En febrero de 1966, en reunión celebrada en Ginebra, las tres partes implicadas en el contencioso [Venezuela, la administración de la Guayana Británica, que preparaba la proclamación de la independencia, y Gran Bretaña] firmaron un acuerdo para resolver la disputa y se comprometieron a que ninguna de las partes actuaría en el Esequibo hasta que se estableciera la frontera definitiva.
Meses después, una vez hecha efectiva la independencia de Guyana, las nuevas autoridades de Georgetown declararon su plena soberanía sobre todo el territorio en disputa.
Naciones Unidas hizo saber que el asunto seguía pendiente de resolución, pero no fue precisa ninguna acción pacificadora porque Venezuela renunció a movilizar tropas y mucho menos para controlar un territorio casi despoblado cuyas riquezas eran de orden menor (prácticamente ninguna de las viejas explotaciones de oro eran rentables).
Así las cosas, el pleito ha permanecido dormido desde 1966 sin que se hayan registrado incidentes, ni siquiera diplomáticos.
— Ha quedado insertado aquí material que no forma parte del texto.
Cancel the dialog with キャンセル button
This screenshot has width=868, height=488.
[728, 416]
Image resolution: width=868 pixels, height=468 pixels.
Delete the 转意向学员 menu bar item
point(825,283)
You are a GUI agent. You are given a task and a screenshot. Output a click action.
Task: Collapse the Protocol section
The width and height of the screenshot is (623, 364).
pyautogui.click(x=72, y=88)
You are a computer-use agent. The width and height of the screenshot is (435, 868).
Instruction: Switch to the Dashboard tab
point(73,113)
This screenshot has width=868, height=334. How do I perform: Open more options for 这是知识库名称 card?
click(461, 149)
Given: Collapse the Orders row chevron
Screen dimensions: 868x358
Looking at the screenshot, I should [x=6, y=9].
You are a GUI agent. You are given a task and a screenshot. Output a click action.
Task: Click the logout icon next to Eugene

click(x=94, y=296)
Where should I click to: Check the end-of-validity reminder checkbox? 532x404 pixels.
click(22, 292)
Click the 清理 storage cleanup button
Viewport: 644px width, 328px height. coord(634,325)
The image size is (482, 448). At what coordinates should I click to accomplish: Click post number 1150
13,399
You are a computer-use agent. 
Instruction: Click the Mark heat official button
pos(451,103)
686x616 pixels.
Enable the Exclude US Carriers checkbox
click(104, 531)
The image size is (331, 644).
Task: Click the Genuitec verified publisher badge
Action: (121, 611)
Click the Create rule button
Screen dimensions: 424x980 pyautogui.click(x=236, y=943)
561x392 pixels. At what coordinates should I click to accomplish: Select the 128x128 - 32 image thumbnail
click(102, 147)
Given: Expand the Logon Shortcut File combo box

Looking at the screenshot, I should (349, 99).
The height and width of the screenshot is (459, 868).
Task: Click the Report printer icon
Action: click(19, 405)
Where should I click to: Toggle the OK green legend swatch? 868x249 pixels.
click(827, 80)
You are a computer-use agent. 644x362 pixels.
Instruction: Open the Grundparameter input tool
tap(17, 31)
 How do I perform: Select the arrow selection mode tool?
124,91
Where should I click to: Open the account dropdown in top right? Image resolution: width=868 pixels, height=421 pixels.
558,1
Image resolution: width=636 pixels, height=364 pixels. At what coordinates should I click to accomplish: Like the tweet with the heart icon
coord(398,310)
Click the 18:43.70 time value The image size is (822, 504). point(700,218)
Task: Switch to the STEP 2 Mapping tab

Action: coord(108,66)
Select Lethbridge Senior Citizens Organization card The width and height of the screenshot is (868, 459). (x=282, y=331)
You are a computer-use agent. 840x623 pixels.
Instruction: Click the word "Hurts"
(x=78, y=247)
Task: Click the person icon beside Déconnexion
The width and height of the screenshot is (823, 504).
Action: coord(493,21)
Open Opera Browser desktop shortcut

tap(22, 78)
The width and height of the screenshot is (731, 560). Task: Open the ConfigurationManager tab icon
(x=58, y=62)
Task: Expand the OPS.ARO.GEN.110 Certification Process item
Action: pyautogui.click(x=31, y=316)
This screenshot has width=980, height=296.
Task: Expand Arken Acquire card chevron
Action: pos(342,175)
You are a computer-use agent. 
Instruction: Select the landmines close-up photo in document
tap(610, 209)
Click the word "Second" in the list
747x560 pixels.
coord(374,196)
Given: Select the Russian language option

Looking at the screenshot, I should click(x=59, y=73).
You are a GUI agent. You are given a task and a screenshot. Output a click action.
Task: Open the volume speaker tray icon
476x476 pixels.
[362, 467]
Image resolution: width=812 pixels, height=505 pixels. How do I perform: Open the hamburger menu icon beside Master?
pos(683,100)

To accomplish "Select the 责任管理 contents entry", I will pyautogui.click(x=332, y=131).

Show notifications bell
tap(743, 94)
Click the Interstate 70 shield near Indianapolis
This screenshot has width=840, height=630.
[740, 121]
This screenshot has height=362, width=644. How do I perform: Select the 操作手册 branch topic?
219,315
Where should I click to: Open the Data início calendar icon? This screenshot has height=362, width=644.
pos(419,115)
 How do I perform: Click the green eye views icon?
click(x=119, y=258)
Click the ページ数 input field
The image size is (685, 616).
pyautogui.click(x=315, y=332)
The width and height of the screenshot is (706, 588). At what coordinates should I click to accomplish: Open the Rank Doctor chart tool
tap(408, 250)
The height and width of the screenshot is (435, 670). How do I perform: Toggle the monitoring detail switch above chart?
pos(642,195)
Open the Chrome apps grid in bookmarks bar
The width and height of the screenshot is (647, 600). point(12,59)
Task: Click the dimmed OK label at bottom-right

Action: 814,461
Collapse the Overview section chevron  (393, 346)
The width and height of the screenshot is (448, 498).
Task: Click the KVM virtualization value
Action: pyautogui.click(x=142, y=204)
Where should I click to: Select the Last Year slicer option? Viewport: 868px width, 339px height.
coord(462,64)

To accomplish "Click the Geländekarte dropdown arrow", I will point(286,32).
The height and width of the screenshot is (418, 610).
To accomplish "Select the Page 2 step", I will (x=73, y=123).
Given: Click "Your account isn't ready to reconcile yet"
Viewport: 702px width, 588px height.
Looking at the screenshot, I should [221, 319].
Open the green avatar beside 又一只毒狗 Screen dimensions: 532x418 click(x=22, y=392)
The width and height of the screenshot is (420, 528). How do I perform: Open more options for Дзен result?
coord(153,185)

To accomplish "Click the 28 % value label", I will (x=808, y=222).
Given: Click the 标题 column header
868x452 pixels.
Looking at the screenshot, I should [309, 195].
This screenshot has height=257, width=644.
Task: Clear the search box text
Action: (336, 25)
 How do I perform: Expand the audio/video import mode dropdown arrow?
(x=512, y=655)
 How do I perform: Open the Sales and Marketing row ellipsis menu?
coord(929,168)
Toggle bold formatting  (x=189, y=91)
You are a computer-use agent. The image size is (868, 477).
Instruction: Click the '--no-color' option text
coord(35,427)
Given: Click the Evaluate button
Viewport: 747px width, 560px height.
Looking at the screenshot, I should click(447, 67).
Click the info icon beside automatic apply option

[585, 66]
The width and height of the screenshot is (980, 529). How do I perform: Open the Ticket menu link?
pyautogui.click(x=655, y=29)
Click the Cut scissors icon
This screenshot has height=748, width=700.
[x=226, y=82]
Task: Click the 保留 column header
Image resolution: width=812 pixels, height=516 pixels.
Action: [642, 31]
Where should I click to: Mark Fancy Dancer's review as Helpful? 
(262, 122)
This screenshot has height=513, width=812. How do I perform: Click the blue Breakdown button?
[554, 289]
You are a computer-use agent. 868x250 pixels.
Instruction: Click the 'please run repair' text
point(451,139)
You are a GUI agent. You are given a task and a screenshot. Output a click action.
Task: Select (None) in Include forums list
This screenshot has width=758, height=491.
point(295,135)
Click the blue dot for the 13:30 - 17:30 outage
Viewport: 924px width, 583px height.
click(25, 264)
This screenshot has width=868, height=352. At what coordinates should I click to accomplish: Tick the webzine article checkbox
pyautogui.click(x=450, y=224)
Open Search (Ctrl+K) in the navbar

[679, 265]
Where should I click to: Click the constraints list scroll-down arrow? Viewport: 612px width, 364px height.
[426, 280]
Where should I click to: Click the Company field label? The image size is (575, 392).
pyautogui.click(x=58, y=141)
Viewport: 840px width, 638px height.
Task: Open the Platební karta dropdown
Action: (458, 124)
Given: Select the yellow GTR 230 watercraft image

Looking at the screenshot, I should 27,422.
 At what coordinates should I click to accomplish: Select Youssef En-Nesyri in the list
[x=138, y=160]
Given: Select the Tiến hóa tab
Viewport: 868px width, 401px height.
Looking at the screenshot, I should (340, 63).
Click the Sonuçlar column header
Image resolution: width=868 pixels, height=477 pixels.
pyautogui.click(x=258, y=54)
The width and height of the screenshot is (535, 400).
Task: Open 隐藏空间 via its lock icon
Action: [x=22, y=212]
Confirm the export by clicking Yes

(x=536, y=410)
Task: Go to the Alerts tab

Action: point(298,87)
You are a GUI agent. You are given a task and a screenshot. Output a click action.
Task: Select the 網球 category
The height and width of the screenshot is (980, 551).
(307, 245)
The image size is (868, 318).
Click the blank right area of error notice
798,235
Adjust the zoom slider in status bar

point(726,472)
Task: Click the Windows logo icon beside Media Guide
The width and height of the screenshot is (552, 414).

La tranquilidad se acabó la primavera pasada, cuando Exxon anunció el descubrimiento de la bolsa de hidrocarburos en aguas del Esequibo, que para colmo está situada en las proximidades de la costa de Venezuela.
Para la República Cooperativa de Guyana —el segundo país con la renta por habitante más baja de América, sólo supera a la de Haití— el petróleo descubierto supone una oportunidad excepcional para erradicar la miseria y crear servicios sociales básicos como la sanidad y la enseñanza.